Trop souvent encore, elle se retrouve réduite à une blonde platine, d’une sex-symbol “écervelée”. Cette image, Monroe a participé à sa construction, sans doute malgré elle. Mais, ne retenir que cela de l’actrice, c’est mettre de côté la carrière passionnante d’une femme qui a tourné pour d’immenses réalisateurs et avec les meilleurs acteurs. C’est oublier aussi qu’elle excellait dans la comédie tout autant que dans le drame.

Marilyn Monroe était un personnage, un visage, une voix envoutante. Elle était aussi Norma Jean Mortenson, une jeune femme pleine de rêve. Née en juin 1926, elle a côtoyé les plus grands et plus grandes de son temps, avant d’en devenir une également. C’est une actrice de talent à laquelle nous avons souhaité rendre hommage avec ce top de nos films fétiches, classés non pas par ordre de préférence mais par ordre chronologique. 

MarilynMonroe
Entre Eve et Chéri je me sens rajeunir, son rôle de blonde ingénue s’installe.

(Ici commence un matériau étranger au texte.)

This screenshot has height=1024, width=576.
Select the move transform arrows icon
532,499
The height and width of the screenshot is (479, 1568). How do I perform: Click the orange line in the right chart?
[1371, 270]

Après des débuts difficiles où elle alterne entre petits rôles anecdotiques et mannequinat, Marilyn Monroe apparaît en 1947 dans Quand la ville dort (The Asphalt Jungle) de John Huston. Le réalisateur Joseph L. Mankiewicz lui offre ensuite un petit rôle dans Eve (All About Eve) où Marilyn, débutante, doit faire face à l’immense star Bette Davis. Le film est un succès et permet à l’actrice de négocier un contrat plus intéressant avec la 20th Century Fox. Nous sommes alors en 1950 et Marilyn passe de “figurante” à second rôle avant de connaître la consécration à peine trois ans plus tard. Deux ans après, elle fait face à une autre star du cinéma : Cary Grant dans Chérie, je me sens rajeunir (Monkey Business) de Howard Hawks. Ce rôle va installer l’icône Marilyn Monroe. En effet, il s’agit de l’une de ses premières apparitions pour un rôle en blonde platine. Elle joue une secrétaire naïve qu’un Cary Grant, ramené à l’état de jeunesse, séduit et amène faire une balade en voiture. Son personnage de blonde sulfureuse et ingénue s’installe peu à peu pour rester, jusqu’à aujourd’hui. 

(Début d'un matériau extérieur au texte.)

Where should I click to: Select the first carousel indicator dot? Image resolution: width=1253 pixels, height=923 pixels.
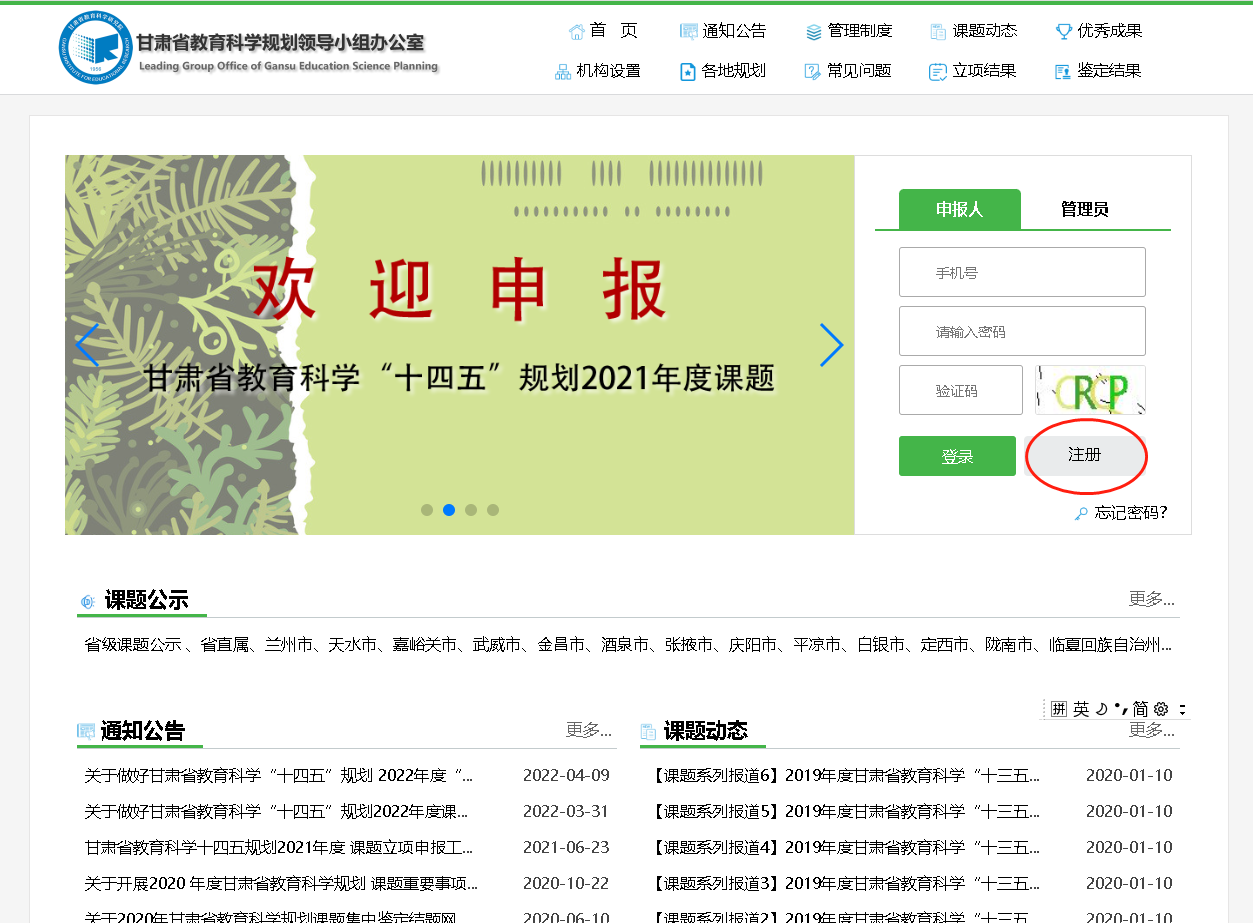point(427,510)
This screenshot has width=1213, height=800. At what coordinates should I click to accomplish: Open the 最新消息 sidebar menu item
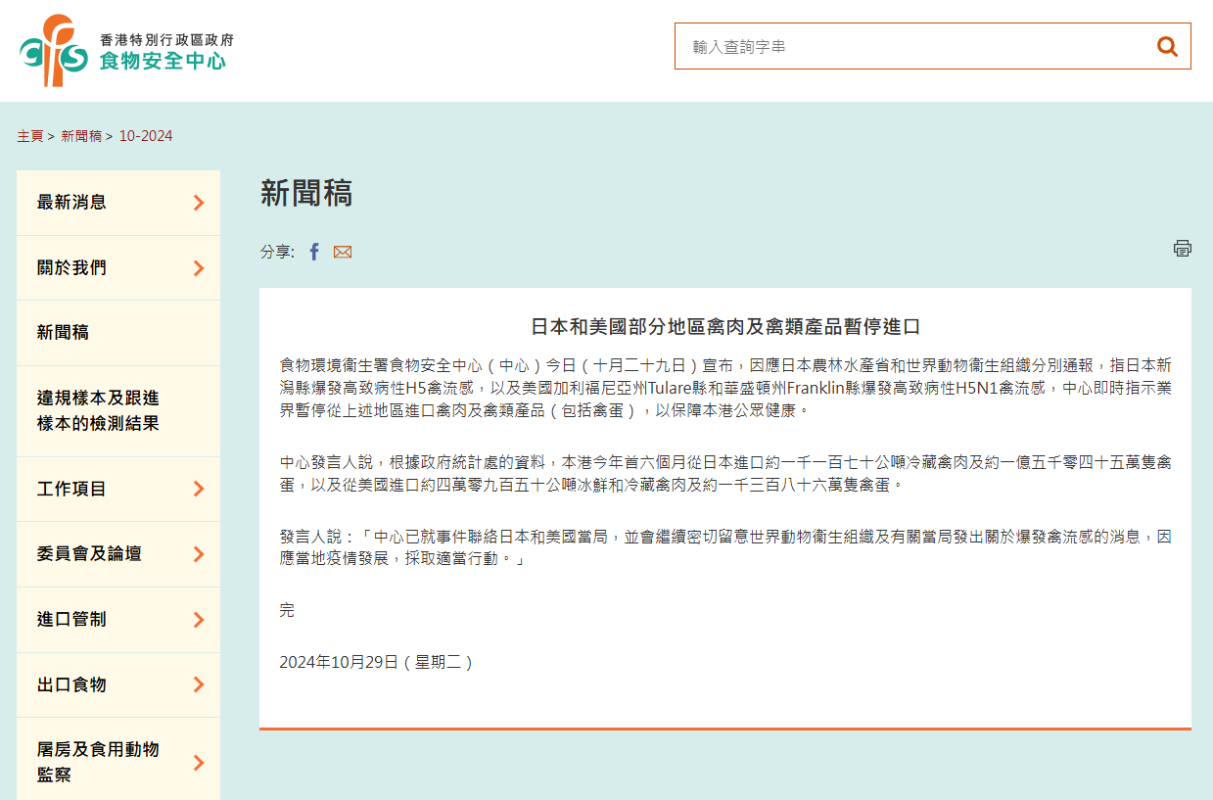pos(72,203)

Les démons s’éveillent la nuit (Clash by Night) de Fritz Lang, 1952

Après dix ans d’absence, Mae Doyle revient dans sa ville natale. Elle se marie avec Jerry, un marin-pêcheur, qu’elle trompe avec le troublant Earl.

Bien que présenté comme un film noir, Les démons s’éveillent la nuit de Fritz Lang s’apparente en vérité davantage à un mélange de drame et de romance. Adaptée d’une pièce de théâtre de Cliffort Odets, cette œuvre offre pour la première fois à Marilyn l’occasion de voir son nom apparaître au générique, avant même le titre du film. Pour lui faire face, Lang engage Keith Andes qui joue son petit ami. Monroe partage également plusieurs scènes avec Robert Ryan et Barbara Stanwyck. Bien que son rôle soit encore un rôle secondaire, l’actrice marque les esprits avec un rôle ajouté par Fritz Lang au scénario original. 
Marilyn joue Peggy, une jeune femme très loin du cliché de la “poule de luxe” que Monroe endosse dès ses premiers films. La psychologie de Peggy est beaucoup plus complexe et son style vestimentaire est à des années lumières des longues robes à paillettes. Elle porte des jeans, travaille dans une conserverie de poisson, se permet de frapper son petit ami et refuse de se laisser dicter sa conduite par les hommes. Elle est une jeune femme moderne et pleine d’énergie à laquelle Monroe parvient parfaitement à donner vie. 
Bien que sa relation avec le réalisateur aie apparemment été quelque peu houleuse (la presse perturba énormément le tournage en cherchant à tout prix à capturer des clichés de Monroe), il semble que Fritz Lang ait été le premier à offrir à Marilyn un véritable rôle permettant de montrer ses talents d’actrices. C.D

Les Hommes préfèrent les blondes (Gentlemen Prefer Blondes) d’Howard Hawks, 1953

Lorelei et Dorothy, deux danseuses vedettes, partent à Paris. Mais elles sont suivies de près par un détective privé, employé par le futur beau-père de Lorelei.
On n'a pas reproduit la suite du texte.